Input for this task Start Marker

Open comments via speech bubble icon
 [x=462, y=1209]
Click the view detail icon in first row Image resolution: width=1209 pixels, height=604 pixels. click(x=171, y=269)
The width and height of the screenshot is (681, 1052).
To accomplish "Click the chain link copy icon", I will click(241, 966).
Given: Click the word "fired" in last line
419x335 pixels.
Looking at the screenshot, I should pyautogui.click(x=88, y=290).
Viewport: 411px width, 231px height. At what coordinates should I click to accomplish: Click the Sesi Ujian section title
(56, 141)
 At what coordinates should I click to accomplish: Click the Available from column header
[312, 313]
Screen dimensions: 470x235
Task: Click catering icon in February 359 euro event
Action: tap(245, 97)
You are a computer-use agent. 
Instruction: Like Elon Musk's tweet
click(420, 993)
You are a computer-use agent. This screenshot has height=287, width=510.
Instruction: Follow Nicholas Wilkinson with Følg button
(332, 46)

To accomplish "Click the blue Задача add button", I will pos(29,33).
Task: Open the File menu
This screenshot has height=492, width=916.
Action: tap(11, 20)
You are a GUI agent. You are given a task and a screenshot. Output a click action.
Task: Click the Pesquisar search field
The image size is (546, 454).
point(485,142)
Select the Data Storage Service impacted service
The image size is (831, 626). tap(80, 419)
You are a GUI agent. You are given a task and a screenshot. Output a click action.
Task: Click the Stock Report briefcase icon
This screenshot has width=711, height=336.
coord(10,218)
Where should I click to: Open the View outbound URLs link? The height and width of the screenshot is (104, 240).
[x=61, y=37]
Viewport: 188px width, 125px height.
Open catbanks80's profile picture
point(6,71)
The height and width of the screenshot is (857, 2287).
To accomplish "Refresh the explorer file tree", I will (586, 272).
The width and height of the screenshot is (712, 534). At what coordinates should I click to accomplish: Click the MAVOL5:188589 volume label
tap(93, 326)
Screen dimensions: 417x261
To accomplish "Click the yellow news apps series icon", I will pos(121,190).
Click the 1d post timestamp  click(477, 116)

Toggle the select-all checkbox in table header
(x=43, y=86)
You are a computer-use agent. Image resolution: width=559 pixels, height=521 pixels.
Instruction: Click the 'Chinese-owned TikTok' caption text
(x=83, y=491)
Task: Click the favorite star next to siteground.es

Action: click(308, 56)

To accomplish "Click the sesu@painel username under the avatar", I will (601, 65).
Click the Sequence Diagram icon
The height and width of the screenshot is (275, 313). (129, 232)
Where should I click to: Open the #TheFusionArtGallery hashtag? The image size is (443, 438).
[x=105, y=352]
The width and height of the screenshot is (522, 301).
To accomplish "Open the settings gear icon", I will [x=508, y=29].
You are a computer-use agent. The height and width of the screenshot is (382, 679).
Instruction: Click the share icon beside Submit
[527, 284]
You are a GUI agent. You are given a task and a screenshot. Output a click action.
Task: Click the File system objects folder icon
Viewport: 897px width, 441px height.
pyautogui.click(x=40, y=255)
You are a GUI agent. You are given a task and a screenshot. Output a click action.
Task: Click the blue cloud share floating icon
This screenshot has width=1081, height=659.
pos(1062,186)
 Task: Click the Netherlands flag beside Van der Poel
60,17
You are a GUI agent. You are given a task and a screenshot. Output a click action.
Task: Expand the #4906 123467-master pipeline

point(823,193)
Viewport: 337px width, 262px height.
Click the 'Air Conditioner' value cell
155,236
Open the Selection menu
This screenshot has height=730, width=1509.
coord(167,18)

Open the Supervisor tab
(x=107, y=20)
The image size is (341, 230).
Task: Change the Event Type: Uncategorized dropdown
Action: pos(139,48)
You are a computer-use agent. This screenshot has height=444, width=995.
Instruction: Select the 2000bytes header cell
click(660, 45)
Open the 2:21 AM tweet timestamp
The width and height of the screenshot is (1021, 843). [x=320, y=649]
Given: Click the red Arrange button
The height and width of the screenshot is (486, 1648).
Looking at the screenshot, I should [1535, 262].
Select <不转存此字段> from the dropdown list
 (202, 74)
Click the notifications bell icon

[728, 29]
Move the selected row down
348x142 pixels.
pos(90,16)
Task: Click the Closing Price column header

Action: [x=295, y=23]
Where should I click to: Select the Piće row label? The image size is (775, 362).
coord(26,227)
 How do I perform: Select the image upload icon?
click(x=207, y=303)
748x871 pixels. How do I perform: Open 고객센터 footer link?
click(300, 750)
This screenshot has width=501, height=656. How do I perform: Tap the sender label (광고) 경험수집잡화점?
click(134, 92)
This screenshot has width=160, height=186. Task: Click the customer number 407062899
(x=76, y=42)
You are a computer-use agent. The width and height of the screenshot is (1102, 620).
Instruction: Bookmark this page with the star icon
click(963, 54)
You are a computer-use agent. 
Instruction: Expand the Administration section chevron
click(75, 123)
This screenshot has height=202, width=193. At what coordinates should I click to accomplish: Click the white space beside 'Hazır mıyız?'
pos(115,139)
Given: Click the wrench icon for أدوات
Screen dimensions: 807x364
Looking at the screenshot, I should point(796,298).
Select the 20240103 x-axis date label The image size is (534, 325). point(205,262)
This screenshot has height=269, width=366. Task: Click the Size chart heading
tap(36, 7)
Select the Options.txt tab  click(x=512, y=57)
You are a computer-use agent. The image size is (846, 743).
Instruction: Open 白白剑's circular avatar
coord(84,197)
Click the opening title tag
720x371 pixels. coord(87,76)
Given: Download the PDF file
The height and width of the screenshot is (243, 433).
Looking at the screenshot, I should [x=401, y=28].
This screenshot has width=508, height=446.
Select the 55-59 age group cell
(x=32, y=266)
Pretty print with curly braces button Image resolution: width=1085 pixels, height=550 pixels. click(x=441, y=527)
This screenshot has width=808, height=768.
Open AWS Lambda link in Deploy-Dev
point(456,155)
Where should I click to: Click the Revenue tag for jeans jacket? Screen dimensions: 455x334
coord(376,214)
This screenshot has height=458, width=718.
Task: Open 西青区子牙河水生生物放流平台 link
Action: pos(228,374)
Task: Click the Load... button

Input for this task End Marker

The line with "Instruction: Bookmark this", the last line of the data above, and every line between them should be duplicated exactly, with nothing else.

Instruction: Bookmark this page with the star icon
click(963, 54)
You are a computer-use agent. 
Instruction: Expand the Administration section chevron
click(75, 123)
This screenshot has height=202, width=193. At what coordinates should I click to accomplish: Click the white space beside 'Hazır mıyız?'
pos(115,139)
Given: Click the wrench icon for أدوات
Screen dimensions: 807x364
Looking at the screenshot, I should point(796,298).
Select the 20240103 x-axis date label The image size is (534, 325). point(205,262)
This screenshot has height=269, width=366. Task: Click the Size chart heading
tap(36, 7)
Select the Options.txt tab  click(x=512, y=57)
You are a computer-use agent. The image size is (846, 743).
Instruction: Open 白白剑's circular avatar
coord(84,197)
Click the opening title tag
720x371 pixels. coord(87,76)
Given: Download the PDF file
The height and width of the screenshot is (243, 433).
Looking at the screenshot, I should [x=401, y=28].
This screenshot has width=508, height=446.
Select the 55-59 age group cell
(x=32, y=266)
Pretty print with curly braces button Image resolution: width=1085 pixels, height=550 pixels. click(x=441, y=527)
This screenshot has width=808, height=768.
Open AWS Lambda link in Deploy-Dev
point(456,155)
Where should I click to: Click the Revenue tag for jeans jacket? Screen dimensions: 455x334
coord(376,214)
This screenshot has height=458, width=718.
Task: Open 西青区子牙河水生生物放流平台 link
Action: pos(228,374)
Task: Click the Load... button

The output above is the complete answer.